● Exercise
Transcribe all the records with complete accuracy.

● Data excerpts
----------

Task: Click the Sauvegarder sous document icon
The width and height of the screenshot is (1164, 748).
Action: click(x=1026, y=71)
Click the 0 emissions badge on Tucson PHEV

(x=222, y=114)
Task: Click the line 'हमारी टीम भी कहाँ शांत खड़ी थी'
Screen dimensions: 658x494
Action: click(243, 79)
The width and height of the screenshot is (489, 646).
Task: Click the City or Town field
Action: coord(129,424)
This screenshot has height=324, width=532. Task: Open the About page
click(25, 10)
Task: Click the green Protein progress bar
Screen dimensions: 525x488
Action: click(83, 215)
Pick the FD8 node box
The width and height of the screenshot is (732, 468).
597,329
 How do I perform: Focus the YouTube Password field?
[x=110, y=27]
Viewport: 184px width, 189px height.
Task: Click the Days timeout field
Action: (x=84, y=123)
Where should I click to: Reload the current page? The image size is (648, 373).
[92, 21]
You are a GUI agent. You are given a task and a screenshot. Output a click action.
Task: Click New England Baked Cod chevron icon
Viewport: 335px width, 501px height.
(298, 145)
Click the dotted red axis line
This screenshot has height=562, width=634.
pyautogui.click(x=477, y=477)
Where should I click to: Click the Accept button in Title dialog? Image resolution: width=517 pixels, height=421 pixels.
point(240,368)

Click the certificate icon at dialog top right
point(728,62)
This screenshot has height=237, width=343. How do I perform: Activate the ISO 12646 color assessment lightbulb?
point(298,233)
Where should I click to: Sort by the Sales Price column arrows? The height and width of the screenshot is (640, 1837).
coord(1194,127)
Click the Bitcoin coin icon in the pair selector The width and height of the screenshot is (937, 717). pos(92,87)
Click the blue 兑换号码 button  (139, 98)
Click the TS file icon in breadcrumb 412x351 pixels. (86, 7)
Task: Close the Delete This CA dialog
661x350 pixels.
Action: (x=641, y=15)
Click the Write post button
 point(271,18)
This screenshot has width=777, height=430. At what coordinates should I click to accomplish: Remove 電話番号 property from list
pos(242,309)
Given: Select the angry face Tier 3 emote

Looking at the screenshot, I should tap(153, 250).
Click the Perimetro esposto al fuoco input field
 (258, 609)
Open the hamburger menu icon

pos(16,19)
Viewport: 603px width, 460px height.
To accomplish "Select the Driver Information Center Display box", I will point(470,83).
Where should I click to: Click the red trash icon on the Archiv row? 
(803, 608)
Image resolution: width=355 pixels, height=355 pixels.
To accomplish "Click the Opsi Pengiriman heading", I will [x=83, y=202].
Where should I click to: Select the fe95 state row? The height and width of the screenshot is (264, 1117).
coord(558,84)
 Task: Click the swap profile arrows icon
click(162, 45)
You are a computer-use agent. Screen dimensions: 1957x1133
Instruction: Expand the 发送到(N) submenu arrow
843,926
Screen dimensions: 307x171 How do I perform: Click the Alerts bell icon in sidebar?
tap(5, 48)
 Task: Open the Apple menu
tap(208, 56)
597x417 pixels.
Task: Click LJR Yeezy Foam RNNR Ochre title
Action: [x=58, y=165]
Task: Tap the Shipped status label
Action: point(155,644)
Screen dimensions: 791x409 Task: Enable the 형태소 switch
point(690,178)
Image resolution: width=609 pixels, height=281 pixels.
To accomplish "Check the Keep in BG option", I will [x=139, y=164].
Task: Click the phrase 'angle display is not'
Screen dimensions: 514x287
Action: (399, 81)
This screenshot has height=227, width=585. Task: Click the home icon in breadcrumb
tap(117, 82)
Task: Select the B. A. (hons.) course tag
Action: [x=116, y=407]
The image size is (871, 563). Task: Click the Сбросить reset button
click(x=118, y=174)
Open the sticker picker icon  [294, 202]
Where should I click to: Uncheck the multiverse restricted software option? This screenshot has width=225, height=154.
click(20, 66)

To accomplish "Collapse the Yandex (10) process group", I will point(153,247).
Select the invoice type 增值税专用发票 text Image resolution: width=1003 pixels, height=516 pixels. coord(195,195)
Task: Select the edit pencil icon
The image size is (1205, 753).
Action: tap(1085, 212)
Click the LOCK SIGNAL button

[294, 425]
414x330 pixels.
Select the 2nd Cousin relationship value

----------

● Answer space
Task: Click the Sauvegarder sous document icon
The width and height of the screenshot is (1164, 748).
Action: click(x=1026, y=71)
Click the 0 emissions badge on Tucson PHEV

(x=222, y=114)
Task: Click the line 'हमारी टीम भी कहाँ शांत खड़ी थी'
Screen dimensions: 658x494
Action: click(243, 79)
The width and height of the screenshot is (489, 646).
Task: Click the City or Town field
Action: coord(129,424)
This screenshot has height=324, width=532. Task: Open the About page
click(25, 10)
Task: Click the green Protein progress bar
Screen dimensions: 525x488
Action: click(83, 215)
Pick the FD8 node box
The width and height of the screenshot is (732, 468).
597,329
 How do I perform: Focus the YouTube Password field?
[x=110, y=27]
Viewport: 184px width, 189px height.
Task: Click the Days timeout field
Action: (x=84, y=123)
Where should I click to: Reload the current page? The image size is (648, 373).
[92, 21]
You are a GUI agent. You are given a task and a screenshot. Output a click action.
Task: Click New England Baked Cod chevron icon
Viewport: 335px width, 501px height.
(298, 145)
Click the dotted red axis line
This screenshot has height=562, width=634.
pyautogui.click(x=477, y=477)
Where should I click to: Click the Accept button in Title dialog? Image resolution: width=517 pixels, height=421 pixels.
point(240,368)

Click the certificate icon at dialog top right
point(728,62)
This screenshot has height=237, width=343. How do I perform: Activate the ISO 12646 color assessment lightbulb?
point(298,233)
Where should I click to: Sort by the Sales Price column arrows? The height and width of the screenshot is (640, 1837).
coord(1194,127)
Click the Bitcoin coin icon in the pair selector The width and height of the screenshot is (937, 717). pos(92,87)
Click the blue 兑换号码 button  (139, 98)
Click the TS file icon in breadcrumb 412x351 pixels. (86, 7)
Task: Close the Delete This CA dialog
661x350 pixels.
Action: (x=641, y=15)
Click the Write post button
 point(271,18)
This screenshot has width=777, height=430. At what coordinates should I click to accomplish: Remove 電話番号 property from list
pos(242,309)
Given: Select the angry face Tier 3 emote

Looking at the screenshot, I should tap(153, 250).
Click the Perimetro esposto al fuoco input field
 (258, 609)
Open the hamburger menu icon

pos(16,19)
Viewport: 603px width, 460px height.
To accomplish "Select the Driver Information Center Display box", I will point(470,83).
Where should I click to: Click the red trash icon on the Archiv row? 
(803, 608)
Image resolution: width=355 pixels, height=355 pixels.
To accomplish "Click the Opsi Pengiriman heading", I will [x=83, y=202].
Where should I click to: Select the fe95 state row? The height and width of the screenshot is (264, 1117).
coord(558,84)
 Task: Click the swap profile arrows icon
click(162, 45)
You are a computer-use agent. Screen dimensions: 1957x1133
Instruction: Expand the 发送到(N) submenu arrow
843,926
Screen dimensions: 307x171 How do I perform: Click the Alerts bell icon in sidebar?
tap(5, 48)
 Task: Open the Apple menu
tap(208, 56)
597x417 pixels.
Task: Click LJR Yeezy Foam RNNR Ochre title
Action: [x=58, y=165]
Task: Tap the Shipped status label
Action: point(155,644)
Screen dimensions: 791x409 Task: Enable the 형태소 switch
point(690,178)
Image resolution: width=609 pixels, height=281 pixels.
To accomplish "Check the Keep in BG option", I will [x=139, y=164].
Task: Click the phrase 'angle display is not'
Screen dimensions: 514x287
Action: (399, 81)
This screenshot has height=227, width=585. Task: Click the home icon in breadcrumb
tap(117, 82)
Task: Select the B. A. (hons.) course tag
Action: [x=116, y=407]
The image size is (871, 563). Task: Click the Сбросить reset button
click(x=118, y=174)
Open the sticker picker icon  [294, 202]
Where should I click to: Uncheck the multiverse restricted software option? This screenshot has width=225, height=154.
click(20, 66)

To accomplish "Collapse the Yandex (10) process group", I will point(153,247).
Select the invoice type 增值税专用发票 text Image resolution: width=1003 pixels, height=516 pixels. coord(195,195)
Task: Select the edit pencil icon
The image size is (1205, 753).
Action: tap(1085, 212)
Click the LOCK SIGNAL button

[294, 425]
414x330 pixels.
Select the 2nd Cousin relationship value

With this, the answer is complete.